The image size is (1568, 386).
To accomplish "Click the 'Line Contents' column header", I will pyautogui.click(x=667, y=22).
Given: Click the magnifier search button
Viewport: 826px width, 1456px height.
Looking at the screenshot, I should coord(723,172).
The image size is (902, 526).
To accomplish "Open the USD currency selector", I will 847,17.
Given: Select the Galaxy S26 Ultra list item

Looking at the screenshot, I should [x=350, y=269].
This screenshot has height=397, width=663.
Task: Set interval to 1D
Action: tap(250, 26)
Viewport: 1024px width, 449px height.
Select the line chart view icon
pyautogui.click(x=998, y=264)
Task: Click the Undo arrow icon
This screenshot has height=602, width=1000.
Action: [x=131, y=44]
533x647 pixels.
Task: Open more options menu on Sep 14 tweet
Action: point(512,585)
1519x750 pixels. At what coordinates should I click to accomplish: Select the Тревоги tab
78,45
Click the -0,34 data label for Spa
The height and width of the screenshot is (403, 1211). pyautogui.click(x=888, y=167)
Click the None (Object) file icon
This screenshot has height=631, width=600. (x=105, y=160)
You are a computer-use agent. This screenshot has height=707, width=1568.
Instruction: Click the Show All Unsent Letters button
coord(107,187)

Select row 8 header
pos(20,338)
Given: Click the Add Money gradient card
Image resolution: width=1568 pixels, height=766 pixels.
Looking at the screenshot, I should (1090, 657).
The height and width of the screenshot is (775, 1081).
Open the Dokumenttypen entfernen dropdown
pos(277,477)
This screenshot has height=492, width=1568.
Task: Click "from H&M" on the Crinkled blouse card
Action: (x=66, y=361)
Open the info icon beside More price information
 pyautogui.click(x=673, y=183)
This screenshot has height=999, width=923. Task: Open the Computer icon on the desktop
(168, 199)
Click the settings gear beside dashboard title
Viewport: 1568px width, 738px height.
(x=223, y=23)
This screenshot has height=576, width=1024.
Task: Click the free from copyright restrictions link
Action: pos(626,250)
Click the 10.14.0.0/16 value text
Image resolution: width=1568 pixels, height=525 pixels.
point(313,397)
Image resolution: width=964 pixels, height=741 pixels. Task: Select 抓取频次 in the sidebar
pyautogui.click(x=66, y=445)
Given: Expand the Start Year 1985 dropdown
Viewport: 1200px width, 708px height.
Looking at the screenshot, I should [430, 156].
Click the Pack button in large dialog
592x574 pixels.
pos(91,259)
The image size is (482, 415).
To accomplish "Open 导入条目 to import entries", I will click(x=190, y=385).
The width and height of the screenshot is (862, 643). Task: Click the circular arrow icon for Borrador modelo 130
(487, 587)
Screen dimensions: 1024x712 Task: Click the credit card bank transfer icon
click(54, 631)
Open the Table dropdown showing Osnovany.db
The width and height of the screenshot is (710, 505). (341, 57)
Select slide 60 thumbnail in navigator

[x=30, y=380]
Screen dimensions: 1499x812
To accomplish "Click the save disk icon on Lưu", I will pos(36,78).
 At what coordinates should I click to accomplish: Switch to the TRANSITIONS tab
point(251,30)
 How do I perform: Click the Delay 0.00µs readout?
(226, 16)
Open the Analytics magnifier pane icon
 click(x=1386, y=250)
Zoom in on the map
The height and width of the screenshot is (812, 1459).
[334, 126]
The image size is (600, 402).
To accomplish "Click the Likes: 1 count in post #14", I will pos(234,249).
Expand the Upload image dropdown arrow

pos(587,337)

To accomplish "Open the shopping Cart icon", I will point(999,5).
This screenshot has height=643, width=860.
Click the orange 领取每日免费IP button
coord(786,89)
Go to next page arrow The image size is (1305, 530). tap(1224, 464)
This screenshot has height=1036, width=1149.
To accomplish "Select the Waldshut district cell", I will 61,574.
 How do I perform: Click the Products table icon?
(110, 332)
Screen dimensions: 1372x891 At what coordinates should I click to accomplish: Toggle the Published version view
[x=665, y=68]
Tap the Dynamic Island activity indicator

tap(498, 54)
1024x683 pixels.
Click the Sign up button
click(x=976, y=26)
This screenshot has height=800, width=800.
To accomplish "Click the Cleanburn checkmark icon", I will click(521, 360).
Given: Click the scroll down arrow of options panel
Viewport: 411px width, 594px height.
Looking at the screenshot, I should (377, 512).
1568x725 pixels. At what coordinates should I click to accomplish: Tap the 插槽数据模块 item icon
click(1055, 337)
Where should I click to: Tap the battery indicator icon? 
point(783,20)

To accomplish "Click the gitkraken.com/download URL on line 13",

> WORK ITEM:
Extract every line above exactly as it stands.

> TASK ANSWER:
The image size is (1568, 386).
To accomplish "Click the 'Line Contents' column header", I will pyautogui.click(x=667, y=22).
Given: Click the magnifier search button
Viewport: 826px width, 1456px height.
Looking at the screenshot, I should coord(723,172).
The image size is (902, 526).
To accomplish "Open the USD currency selector", I will 847,17.
Given: Select the Galaxy S26 Ultra list item

Looking at the screenshot, I should [x=350, y=269].
This screenshot has height=397, width=663.
Task: Set interval to 1D
Action: tap(250, 26)
Viewport: 1024px width, 449px height.
Select the line chart view icon
pyautogui.click(x=998, y=264)
Task: Click the Undo arrow icon
This screenshot has height=602, width=1000.
Action: [x=131, y=44]
533x647 pixels.
Task: Open more options menu on Sep 14 tweet
Action: point(512,585)
1519x750 pixels. At what coordinates should I click to accomplish: Select the Тревоги tab
78,45
Click the -0,34 data label for Spa
The height and width of the screenshot is (403, 1211). pyautogui.click(x=888, y=167)
Click the None (Object) file icon
This screenshot has height=631, width=600. (x=105, y=160)
You are a computer-use agent. This screenshot has height=707, width=1568.
Instruction: Click the Show All Unsent Letters button
coord(107,187)

Select row 8 header
pos(20,338)
Given: Click the Add Money gradient card
Image resolution: width=1568 pixels, height=766 pixels.
Looking at the screenshot, I should (1090, 657).
The height and width of the screenshot is (775, 1081).
Open the Dokumenttypen entfernen dropdown
pos(277,477)
This screenshot has height=492, width=1568.
Task: Click "from H&M" on the Crinkled blouse card
Action: (x=66, y=361)
Open the info icon beside More price information
 pyautogui.click(x=673, y=183)
This screenshot has height=999, width=923. Task: Open the Computer icon on the desktop
(168, 199)
Click the settings gear beside dashboard title
Viewport: 1568px width, 738px height.
(x=223, y=23)
This screenshot has height=576, width=1024.
Task: Click the free from copyright restrictions link
Action: pos(626,250)
Click the 10.14.0.0/16 value text
Image resolution: width=1568 pixels, height=525 pixels.
point(313,397)
Image resolution: width=964 pixels, height=741 pixels. Task: Select 抓取频次 in the sidebar
pyautogui.click(x=66, y=445)
Given: Expand the Start Year 1985 dropdown
Viewport: 1200px width, 708px height.
Looking at the screenshot, I should [430, 156].
Click the Pack button in large dialog
592x574 pixels.
pos(91,259)
The image size is (482, 415).
To accomplish "Open 导入条目 to import entries", I will click(x=190, y=385).
The width and height of the screenshot is (862, 643). Task: Click the circular arrow icon for Borrador modelo 130
(487, 587)
Screen dimensions: 1024x712 Task: Click the credit card bank transfer icon
click(54, 631)
Open the Table dropdown showing Osnovany.db
The width and height of the screenshot is (710, 505). (341, 57)
Select slide 60 thumbnail in navigator

[x=30, y=380]
Screen dimensions: 1499x812
To accomplish "Click the save disk icon on Lưu", I will pos(36,78).
 At what coordinates should I click to accomplish: Switch to the TRANSITIONS tab
point(251,30)
 How do I perform: Click the Delay 0.00µs readout?
(226, 16)
Open the Analytics magnifier pane icon
 click(x=1386, y=250)
Zoom in on the map
The height and width of the screenshot is (812, 1459).
[334, 126]
The image size is (600, 402).
To accomplish "Click the Likes: 1 count in post #14", I will pos(234,249).
Expand the Upload image dropdown arrow

pos(587,337)

To accomplish "Open the shopping Cart icon", I will point(999,5).
This screenshot has height=643, width=860.
Click the orange 领取每日免费IP button
coord(786,89)
Go to next page arrow The image size is (1305, 530). tap(1224, 464)
This screenshot has height=1036, width=1149.
To accomplish "Select the Waldshut district cell", I will 61,574.
 How do I perform: Click the Products table icon?
(110, 332)
Screen dimensions: 1372x891 At what coordinates should I click to accomplish: Toggle the Published version view
[x=665, y=68]
Tap the Dynamic Island activity indicator

tap(498, 54)
1024x683 pixels.
Click the Sign up button
click(x=976, y=26)
This screenshot has height=800, width=800.
To accomplish "Click the Cleanburn checkmark icon", I will click(521, 360).
Given: Click the scroll down arrow of options panel
Viewport: 411px width, 594px height.
Looking at the screenshot, I should (377, 512).
1568x725 pixels. At what coordinates should I click to accomplish: Tap the 插槽数据模块 item icon
click(1055, 337)
Where should I click to: Tap the battery indicator icon? 
point(783,20)

To accomplish "Click the gitkraken.com/download URL on line 13",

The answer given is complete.